L’État dispose des structures et de l’expertise, mais il est désorganisé et sans boussole. Je reste marqué par cette interpellation d’un directeur d’ARS [agence régionale de santé] lorsque j’enquêtais pour le compte du ministère de l’Intérieur sur les politiques locales en faveur de la laïcité : « Quelle est la ligne du parti ? » Bonne question… Au fond, si tant de fonctionnaires se sentent aujourd’hui démunis, c’est parce qu’on ne leur dit pas clairement quel est le sens de leur mission. Alors, ils font avec, ils bricolent, souvent avec astuce et presque toujours avec dévouement. Mais ce système D a quand même des limites : à un moment donné, il faut un cap, une direction. Et cela, seule la tête peut l’indiquer.

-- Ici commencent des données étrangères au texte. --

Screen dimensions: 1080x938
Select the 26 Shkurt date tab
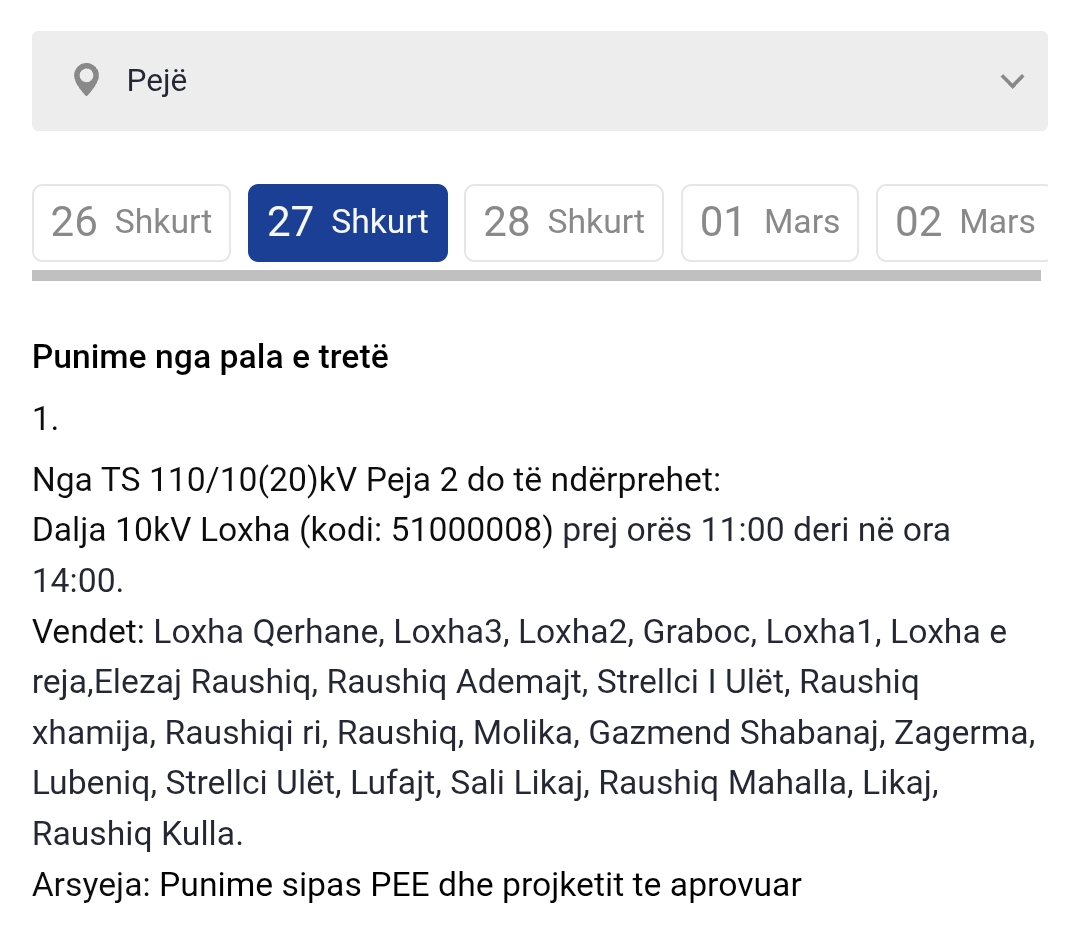click(131, 222)
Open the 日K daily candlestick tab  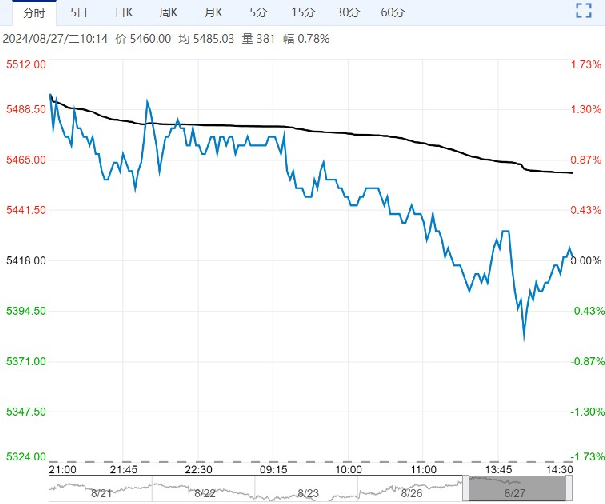124,12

« La crise que nous connaissons aujourd’hui n’est pas plus grave ni plus profonde que la plupart de celles que le pays a traversées. La première des choses à faire est justement de ne pas céder au déclinisme, qui est un défaitisme déguisé en une fausse lucidité. »
Affaiblissement, désagrégation, affaissement, déclin, dessaisissement, démembrement de l’État… Vous pointez l’ensemble de ces phénomènes. L’impuissance publique livre-t-elle la société à elle-même de manière inéluctable ?
Pas du tout ! Je le répète : la crise que nous connaissons aujourd’hui n’est pas plus grave ni plus profonde que la plupart de celles que le pays a traversées. La première des choses à faire est justement de ne pas céder au déclinisme, qui est un défaitisme déguisé en une fausse lucidité. Nous n’avons besoin de rien d’autre qu’un peu plus de courage et de méthode.